Exercise instructions >> Put the following data into a numbered list, leaving out any blank lines.

Information supplied >>
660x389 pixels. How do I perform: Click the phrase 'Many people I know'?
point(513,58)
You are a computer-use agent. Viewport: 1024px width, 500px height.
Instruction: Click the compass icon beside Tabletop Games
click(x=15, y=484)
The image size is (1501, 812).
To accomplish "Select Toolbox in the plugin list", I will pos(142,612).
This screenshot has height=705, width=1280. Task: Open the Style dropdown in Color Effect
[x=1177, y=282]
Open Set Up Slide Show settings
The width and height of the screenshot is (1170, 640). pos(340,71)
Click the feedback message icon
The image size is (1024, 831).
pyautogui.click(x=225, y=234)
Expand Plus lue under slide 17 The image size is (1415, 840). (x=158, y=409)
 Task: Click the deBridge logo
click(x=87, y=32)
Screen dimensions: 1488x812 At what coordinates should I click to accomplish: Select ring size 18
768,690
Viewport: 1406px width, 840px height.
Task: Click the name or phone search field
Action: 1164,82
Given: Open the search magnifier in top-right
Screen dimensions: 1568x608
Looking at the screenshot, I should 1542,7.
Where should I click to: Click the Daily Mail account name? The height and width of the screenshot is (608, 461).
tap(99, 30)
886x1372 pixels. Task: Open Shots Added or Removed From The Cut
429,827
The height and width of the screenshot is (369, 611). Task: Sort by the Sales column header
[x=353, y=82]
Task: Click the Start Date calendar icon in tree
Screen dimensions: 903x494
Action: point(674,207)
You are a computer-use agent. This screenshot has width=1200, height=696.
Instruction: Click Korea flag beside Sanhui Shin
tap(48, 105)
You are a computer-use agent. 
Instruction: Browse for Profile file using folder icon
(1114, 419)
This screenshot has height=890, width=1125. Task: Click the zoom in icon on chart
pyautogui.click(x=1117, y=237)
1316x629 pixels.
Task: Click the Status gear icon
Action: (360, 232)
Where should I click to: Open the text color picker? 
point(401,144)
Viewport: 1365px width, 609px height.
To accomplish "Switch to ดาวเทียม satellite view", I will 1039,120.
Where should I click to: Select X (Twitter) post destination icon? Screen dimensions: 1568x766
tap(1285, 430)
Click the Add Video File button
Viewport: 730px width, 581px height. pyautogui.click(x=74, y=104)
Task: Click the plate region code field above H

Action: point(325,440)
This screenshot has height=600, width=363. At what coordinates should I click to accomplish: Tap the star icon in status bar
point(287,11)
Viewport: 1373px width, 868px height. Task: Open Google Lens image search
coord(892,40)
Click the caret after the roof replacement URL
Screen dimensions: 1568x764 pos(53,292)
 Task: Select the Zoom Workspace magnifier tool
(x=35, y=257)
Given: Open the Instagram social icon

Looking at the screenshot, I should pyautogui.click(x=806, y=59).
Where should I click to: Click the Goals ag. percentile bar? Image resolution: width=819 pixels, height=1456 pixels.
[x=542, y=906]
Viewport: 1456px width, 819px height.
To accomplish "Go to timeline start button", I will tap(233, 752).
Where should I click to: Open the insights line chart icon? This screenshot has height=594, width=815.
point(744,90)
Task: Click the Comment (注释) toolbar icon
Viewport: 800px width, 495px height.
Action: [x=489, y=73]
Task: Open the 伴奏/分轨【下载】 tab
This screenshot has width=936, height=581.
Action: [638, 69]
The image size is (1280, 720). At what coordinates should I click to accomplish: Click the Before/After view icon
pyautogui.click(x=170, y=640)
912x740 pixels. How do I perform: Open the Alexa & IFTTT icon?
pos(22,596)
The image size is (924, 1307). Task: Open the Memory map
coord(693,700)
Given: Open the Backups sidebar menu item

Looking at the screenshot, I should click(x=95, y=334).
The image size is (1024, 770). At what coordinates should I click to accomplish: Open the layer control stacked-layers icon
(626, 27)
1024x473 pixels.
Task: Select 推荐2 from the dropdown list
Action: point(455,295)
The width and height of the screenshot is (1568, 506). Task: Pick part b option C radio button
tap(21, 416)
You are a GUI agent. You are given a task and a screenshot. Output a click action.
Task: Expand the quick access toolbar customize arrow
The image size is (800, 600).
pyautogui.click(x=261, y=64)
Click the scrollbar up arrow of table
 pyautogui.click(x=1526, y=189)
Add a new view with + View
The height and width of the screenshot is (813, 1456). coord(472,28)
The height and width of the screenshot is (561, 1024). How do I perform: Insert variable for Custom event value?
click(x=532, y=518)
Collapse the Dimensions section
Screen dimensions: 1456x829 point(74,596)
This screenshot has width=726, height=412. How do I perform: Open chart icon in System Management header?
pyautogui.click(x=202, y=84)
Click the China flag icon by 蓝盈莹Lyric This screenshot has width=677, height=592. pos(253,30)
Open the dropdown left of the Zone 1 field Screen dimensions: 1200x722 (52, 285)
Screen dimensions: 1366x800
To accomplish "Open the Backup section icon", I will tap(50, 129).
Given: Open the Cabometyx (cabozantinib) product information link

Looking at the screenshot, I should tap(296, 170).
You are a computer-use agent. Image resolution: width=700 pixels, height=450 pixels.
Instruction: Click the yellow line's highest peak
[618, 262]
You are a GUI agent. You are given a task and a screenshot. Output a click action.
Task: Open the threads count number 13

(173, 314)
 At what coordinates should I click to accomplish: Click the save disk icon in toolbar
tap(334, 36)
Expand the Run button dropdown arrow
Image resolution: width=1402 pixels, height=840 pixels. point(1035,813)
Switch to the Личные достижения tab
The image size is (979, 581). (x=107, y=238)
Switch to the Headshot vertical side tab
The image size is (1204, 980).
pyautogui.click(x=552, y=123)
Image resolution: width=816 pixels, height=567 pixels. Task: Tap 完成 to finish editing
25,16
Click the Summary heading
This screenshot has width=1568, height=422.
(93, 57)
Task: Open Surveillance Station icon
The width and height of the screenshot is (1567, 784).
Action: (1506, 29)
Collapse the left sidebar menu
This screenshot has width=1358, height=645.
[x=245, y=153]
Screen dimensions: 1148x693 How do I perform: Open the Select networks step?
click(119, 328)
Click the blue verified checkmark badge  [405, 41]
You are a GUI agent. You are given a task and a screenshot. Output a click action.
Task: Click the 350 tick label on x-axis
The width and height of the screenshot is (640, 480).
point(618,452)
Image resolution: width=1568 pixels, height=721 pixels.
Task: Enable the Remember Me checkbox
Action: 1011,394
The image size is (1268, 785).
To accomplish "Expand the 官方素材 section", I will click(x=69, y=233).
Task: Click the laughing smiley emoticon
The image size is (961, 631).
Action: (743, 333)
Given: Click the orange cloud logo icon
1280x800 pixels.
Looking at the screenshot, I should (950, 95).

Solution to the exercise >>
1. 660x389 pixels. How do I perform: Click the phrase 'Many people I know'?
2. point(513,58)
3. You are a computer-use agent. Viewport: 1024px width, 500px height.
4. Instruction: Click the compass icon beside Tabletop Games
5. click(x=15, y=484)
6. The image size is (1501, 812).
7. To accomplish "Select Toolbox in the plugin list", I will pos(142,612).
8. This screenshot has height=705, width=1280. Task: Open the Style dropdown in Color Effect
9. [x=1177, y=282]
10. Open Set Up Slide Show settings
11. The width and height of the screenshot is (1170, 640). pos(340,71)
12. Click the feedback message icon
13. The image size is (1024, 831).
14. pyautogui.click(x=225, y=234)
15. Expand Plus lue under slide 17 The image size is (1415, 840). (x=158, y=409)
16.  Task: Click the deBridge logo
17. click(x=87, y=32)
18. Screen dimensions: 1488x812 At what coordinates should I click to accomplish: Select ring size 18
19. 768,690
20. Viewport: 1406px width, 840px height.
21. Task: Click the name or phone search field
22. Action: 1164,82
23. Given: Open the search magnifier in top-right
24. Screen dimensions: 1568x608
25. Looking at the screenshot, I should 1542,7.
26. Where should I click to: Click the Daily Mail account name? The height and width of the screenshot is (608, 461).
27. tap(99, 30)
28. 886x1372 pixels. Task: Open Shots Added or Removed From The Cut
29. 429,827
30. The height and width of the screenshot is (369, 611). Task: Sort by the Sales column header
31. [x=353, y=82]
32. Task: Click the Start Date calendar icon in tree
33. Screen dimensions: 903x494
34. Action: point(674,207)
35. You are a computer-use agent. This screenshot has width=1200, height=696.
36. Instruction: Click Korea flag beside Sanhui Shin
37. tap(48, 105)
38. You are a computer-use agent. 
39. Instruction: Browse for Profile file using folder icon
40. (1114, 419)
41. This screenshot has height=890, width=1125. Task: Click the zoom in icon on chart
42. pyautogui.click(x=1117, y=237)
43. 1316x629 pixels.
44. Task: Click the Status gear icon
45. Action: (360, 232)
46. Where should I click to: Open the text color picker? 
47. point(401,144)
48. Viewport: 1365px width, 609px height.
49. To accomplish "Switch to ดาวเทียม satellite view", I will 1039,120.
50. Where should I click to: Select X (Twitter) post destination icon? Screen dimensions: 1568x766
51. tap(1285, 430)
52. Click the Add Video File button
53. Viewport: 730px width, 581px height. pyautogui.click(x=74, y=104)
54. Task: Click the plate region code field above H
55. Action: point(325,440)
56. This screenshot has height=600, width=363. At what coordinates should I click to accomplish: Tap the star icon in status bar
57. point(287,11)
58. Viewport: 1373px width, 868px height. Task: Open Google Lens image search
59. coord(892,40)
60. Click the caret after the roof replacement URL
61. Screen dimensions: 1568x764 pos(53,292)
62.  Task: Select the Zoom Workspace magnifier tool
63. (x=35, y=257)
64. Given: Open the Instagram social icon
65. Looking at the screenshot, I should pyautogui.click(x=806, y=59).
66. Where should I click to: Click the Goals ag. percentile bar? Image resolution: width=819 pixels, height=1456 pixels.
67. [x=542, y=906]
68. Viewport: 1456px width, 819px height.
69. To accomplish "Go to timeline start button", I will tap(233, 752).
70. Where should I click to: Open the insights line chart icon? This screenshot has height=594, width=815.
71. point(744,90)
72. Task: Click the Comment (注释) toolbar icon
73. Viewport: 800px width, 495px height.
74. Action: [x=489, y=73]
75. Task: Open the 伴奏/分轨【下载】 tab
76. This screenshot has width=936, height=581.
77. Action: [638, 69]
78. The image size is (1280, 720). At what coordinates should I click to accomplish: Click the Before/After view icon
79. pyautogui.click(x=170, y=640)
80. 912x740 pixels. How do I perform: Open the Alexa & IFTTT icon?
81. pos(22,596)
82. The image size is (924, 1307). Task: Open the Memory map
83. coord(693,700)
84. Given: Open the Backups sidebar menu item
85. Looking at the screenshot, I should click(x=95, y=334).
86. The image size is (1024, 770). At what coordinates should I click to accomplish: Open the layer control stacked-layers icon
87. (626, 27)
88. 1024x473 pixels.
89. Task: Select 推荐2 from the dropdown list
90. Action: point(455,295)
91. The width and height of the screenshot is (1568, 506). Task: Pick part b option C radio button
92. tap(21, 416)
93. You are a GUI agent. You are given a task and a screenshot. Output a click action.
94. Task: Expand the quick access toolbar customize arrow
95. The image size is (800, 600).
96. pyautogui.click(x=261, y=64)
97. Click the scrollbar up arrow of table
98.  pyautogui.click(x=1526, y=189)
99. Add a new view with + View
100. The height and width of the screenshot is (813, 1456). coord(472,28)
101. The height and width of the screenshot is (561, 1024). How do I perform: Insert variable for Custom event value?
102. click(x=532, y=518)
103. Collapse the Dimensions section
104. Screen dimensions: 1456x829 point(74,596)
105. This screenshot has width=726, height=412. How do I perform: Open chart icon in System Management header?
106. pyautogui.click(x=202, y=84)
107. Click the China flag icon by 蓝盈莹Lyric This screenshot has width=677, height=592. pos(253,30)
108. Open the dropdown left of the Zone 1 field Screen dimensions: 1200x722 (52, 285)
109. Screen dimensions: 1366x800
110. To accomplish "Open the Backup section icon", I will tap(50, 129).
111. Given: Open the Cabometyx (cabozantinib) product information link
112. Looking at the screenshot, I should tap(296, 170).
113. You are a computer-use agent. Image resolution: width=700 pixels, height=450 pixels.
114. Instruction: Click the yellow line's highest peak
115. [618, 262]
116. You are a GUI agent. You are given a task and a screenshot. Output a click action.
117. Task: Open the threads count number 13
118. (173, 314)
119.  At what coordinates should I click to accomplish: Click the save disk icon in toolbar
120. tap(334, 36)
121. Expand the Run button dropdown arrow
122. Image resolution: width=1402 pixels, height=840 pixels. point(1035,813)
123. Switch to the Личные достижения tab
124. The image size is (979, 581). (x=107, y=238)
125. Switch to the Headshot vertical side tab
126. The image size is (1204, 980).
127. pyautogui.click(x=552, y=123)
128. Image resolution: width=816 pixels, height=567 pixels. Task: Tap 完成 to finish editing
129. 25,16
130. Click the Summary heading
131. This screenshot has width=1568, height=422.
132. (93, 57)
133. Task: Open Surveillance Station icon
134. The width and height of the screenshot is (1567, 784).
135. Action: (1506, 29)
136. Collapse the left sidebar menu
137. This screenshot has width=1358, height=645.
138. [x=245, y=153]
139. Screen dimensions: 1148x693 How do I perform: Open the Select networks step?
140. click(119, 328)
141. Click the blue verified checkmark badge  [405, 41]
142. You are a GUI agent. You are given a task and a screenshot. Output a click action.
143. Task: Click the 350 tick label on x-axis
144. The width and height of the screenshot is (640, 480).
145. point(618,452)
146. Image resolution: width=1568 pixels, height=721 pixels.
147. Task: Enable the Remember Me checkbox
148. Action: 1011,394
149. The image size is (1268, 785).
150. To accomplish "Expand the 官方素材 section", I will click(x=69, y=233).
151. Task: Click the laughing smiley emoticon
152. The image size is (961, 631).
153. Action: (743, 333)
154. Given: Click the orange cloud logo icon
155. 1280x800 pixels.
156. Looking at the screenshot, I should (950, 95).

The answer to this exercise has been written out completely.